Fast-food workers continued demonstrating for better conditions Friday, protesting a Wendy’s shareholder meeting just one week after the New York Attorney General announced an investigation into claims of widespread wage theft in the industry.
Two labor rights groups, Fast Food Forward and the Coalition of Immokalee Workers, organized rallies Thursday and Friday outside the Sofitel Hotel in midtown Manhattan, where Wendy’s executives had gathered for an annual conference. The crowd chanted “$15 and a Union,” reiterating their basic demand for higher wages and the right to organize without fear of retaliation.
Hourly workers in the roughly 5,900 Wendy’s locations across the US often earn between $7.25 per hour, the federal minimum wage standard, and $7.45, according to the Village Voice. An average fast food worker earns approximately $11,300 annually, a sum far below the national poverty line.
“I’m tired of working all week, going to cash my check, and the check bounces,” Marcus Rose, a Wendy’s worker in Brooklyn, told the Voice. “A lot of people have children out here, but don’t have enough money to put clothes on their back.”
The Coalition of Immokalee Workers (CIW) also called on Wendy’s to join Taco Bell, McDonald’s, Burger King, Subway and Chipotle to provide better wages for the Florida farmworkers who supply the major chains with tomatoes.

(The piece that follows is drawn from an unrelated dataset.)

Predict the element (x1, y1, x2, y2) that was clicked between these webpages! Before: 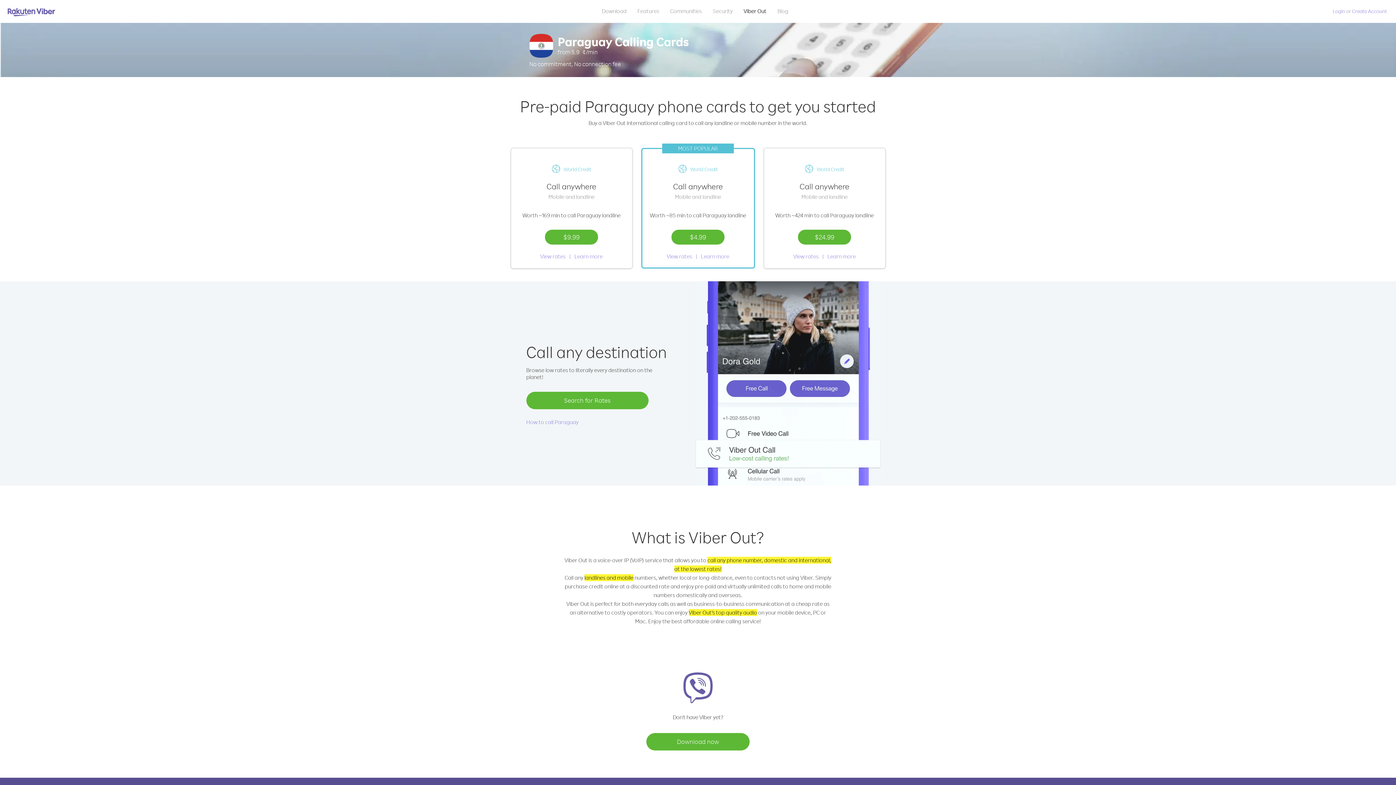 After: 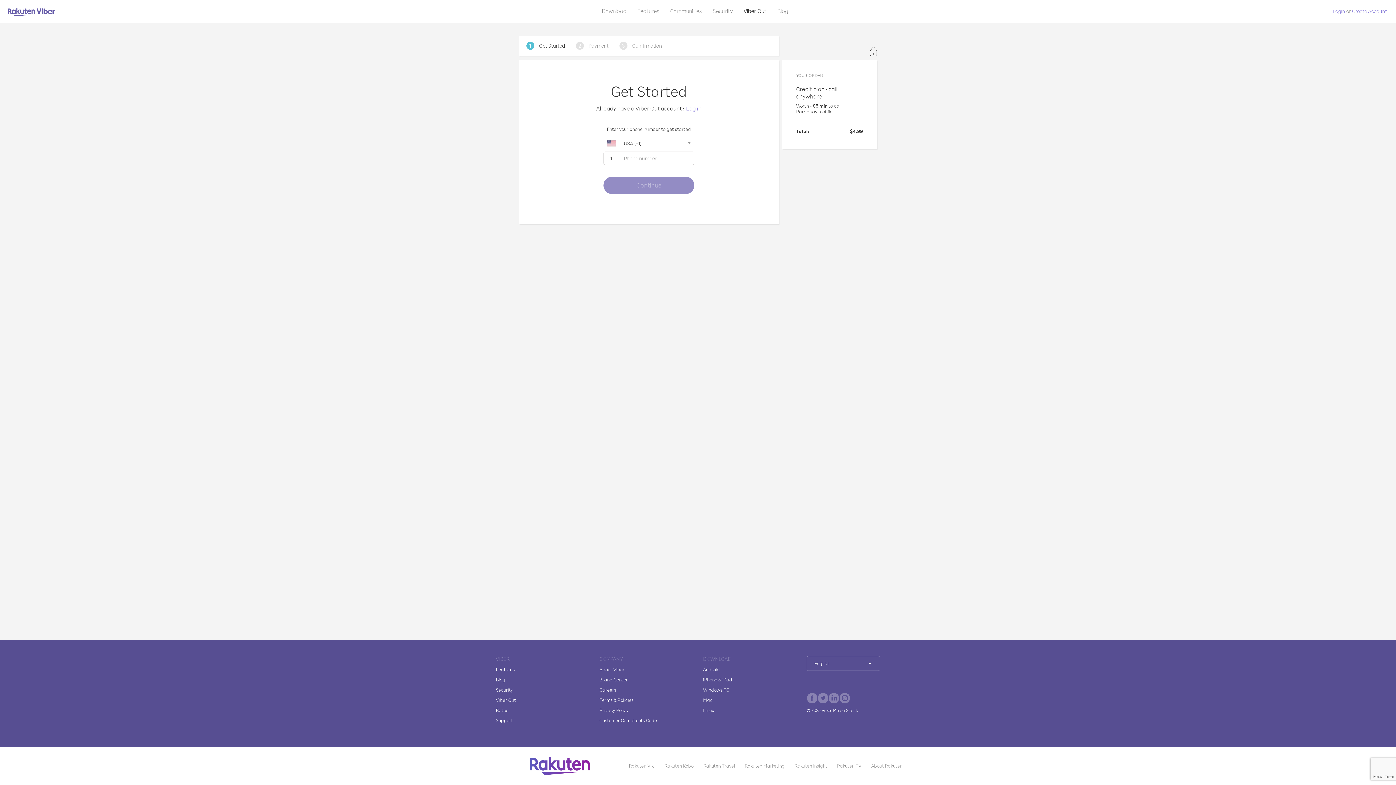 Action: label: $4.99 bbox: (671, 229, 724, 244)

Wendy’s released a statement claiming, “All of our Florida tomato suppliers participate in the Fair Food Program, and are required to operate in a way that is safe and lawful for all our workers ” — a misleading assertion, according to Gerardo Reyes Chavez of the CIW.
“Wendy’s is not participating in the Fair Food Program but its CEO has claimed in front of its shareholders that it does,” Chavez told the Nation’s Restaurant News. “Wendy’s has not signed a Fair Food agreement with the CIW. Wendy’s is not paying a penny premium to increase workers’ pay, and Wendy’s has not committed to using its purchasing power to eradicate abuses in the fields together with growers and farm workers.”

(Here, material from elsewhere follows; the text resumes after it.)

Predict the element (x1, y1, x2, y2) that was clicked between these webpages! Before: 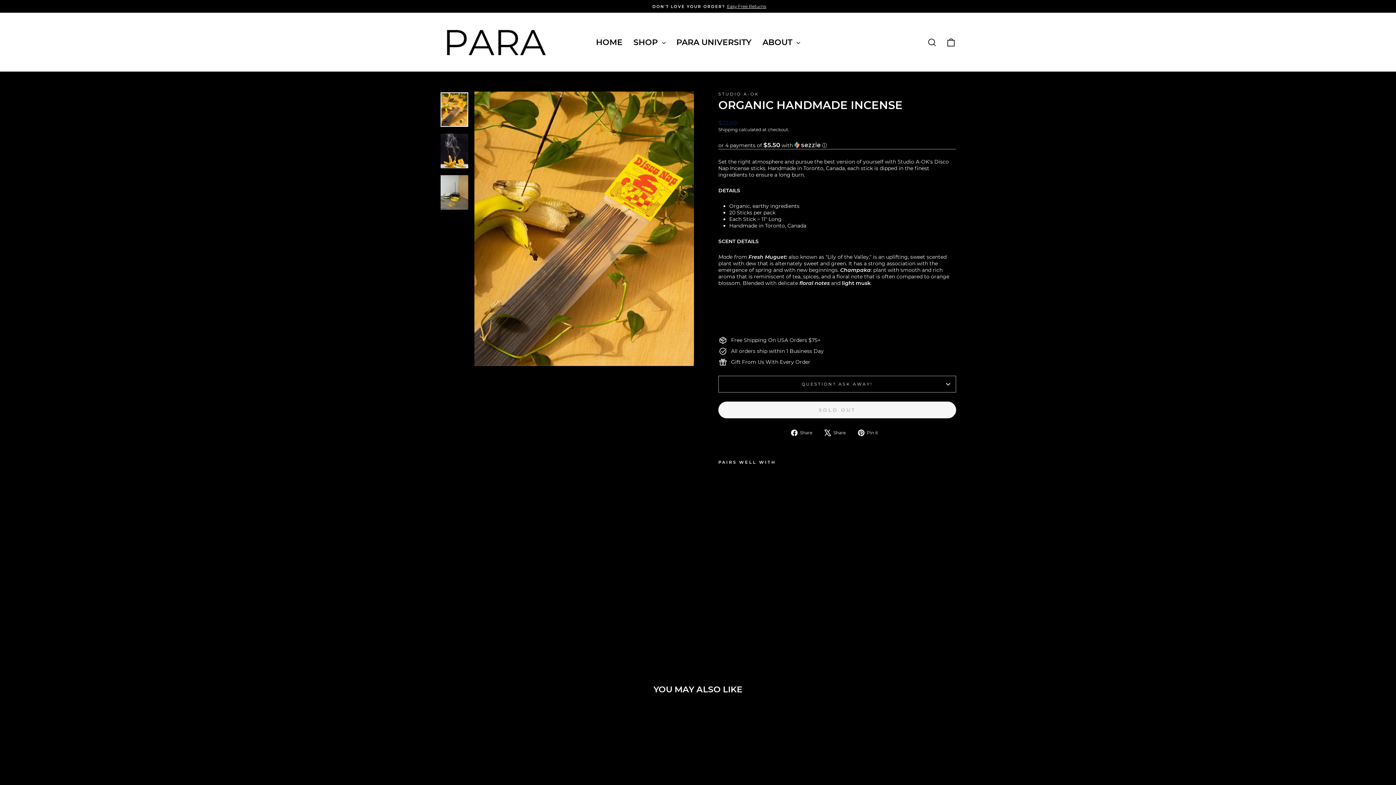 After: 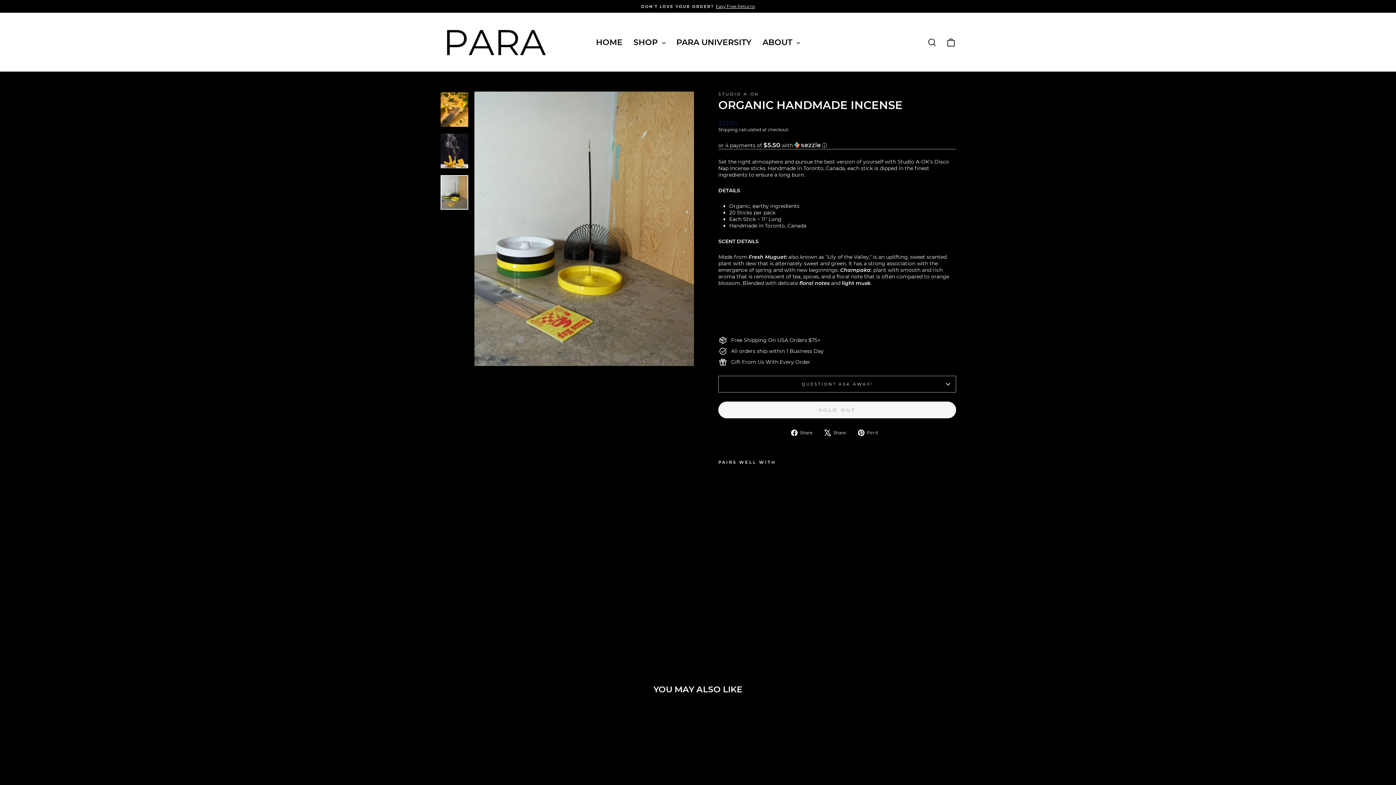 Action: bbox: (440, 175, 468, 209)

This week's rallies follow recent protests in Detroit, Chicago, St. Louis, Washington, DC and New York calling on all major fast food brands to boost wages.

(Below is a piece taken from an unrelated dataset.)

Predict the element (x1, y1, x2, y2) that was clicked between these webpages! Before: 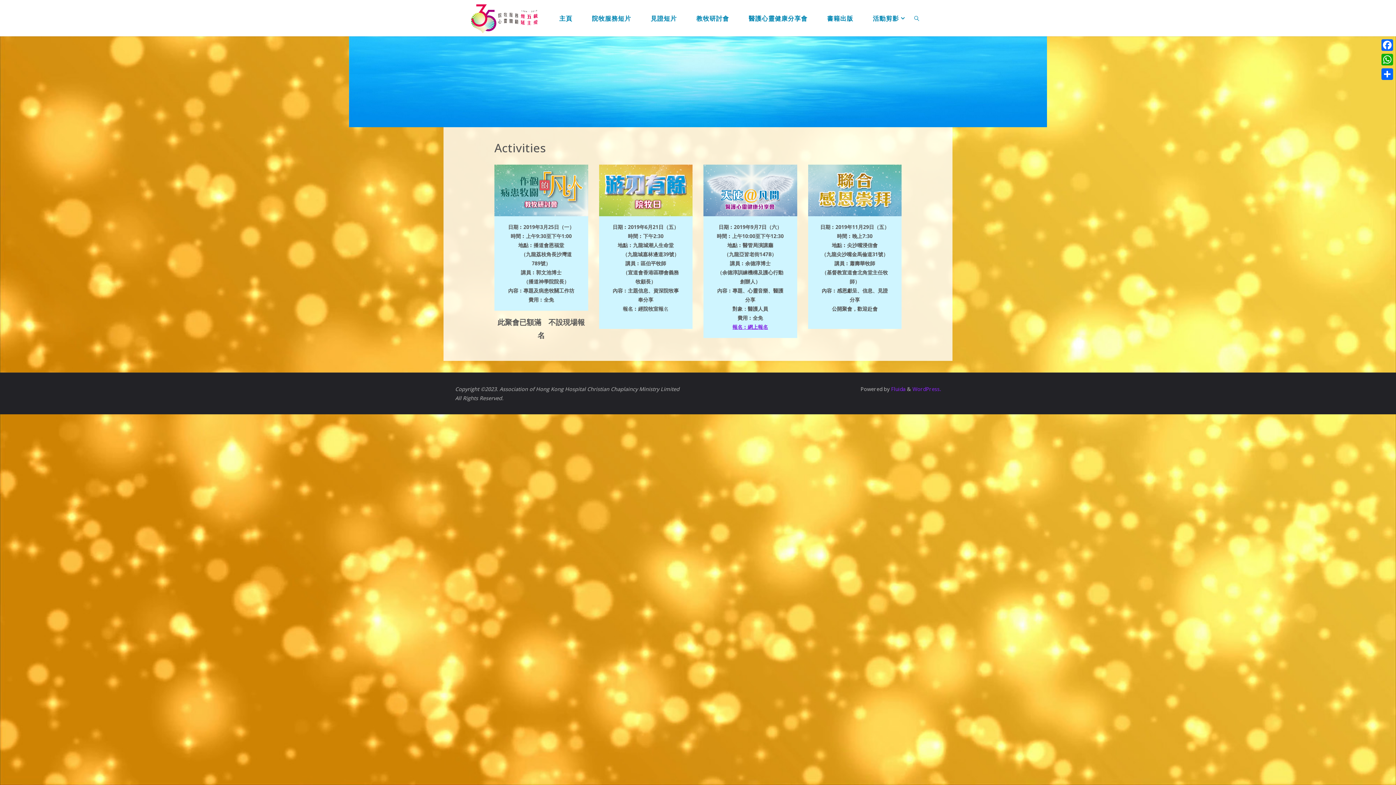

Addressing the unrest, New York State Attorney General Eric Schneiderman announced last week that his office has opened an investigation into at least one chain, which went unnamed, for wage theft. The assertions of abuse, echoed by fast-food workers across the country, allege that many restaurant franchises have forced employees to pay out of their own pocket when the register is short, denied overtime pay, made employees work off the clock, and refused to allow breaks.
An astounding 84 per cent of New York fast-food workers reported being victims of wage theft and a national poll of 4,500 workers found that two-thirds experience some kind of wage theft at least once a week.
New York City councilwoman Melissa Mark-Viverito, who represents low-income neighborhoods in New York's Harlem and Bronx sections, told protesters last week the demonstrations were evidence of a “hidden crime wave” that has abused the working poor for years.
“This is a crime wave that is not being engaged in by petty thieves, but by a multibillion-dollar industry,” she said.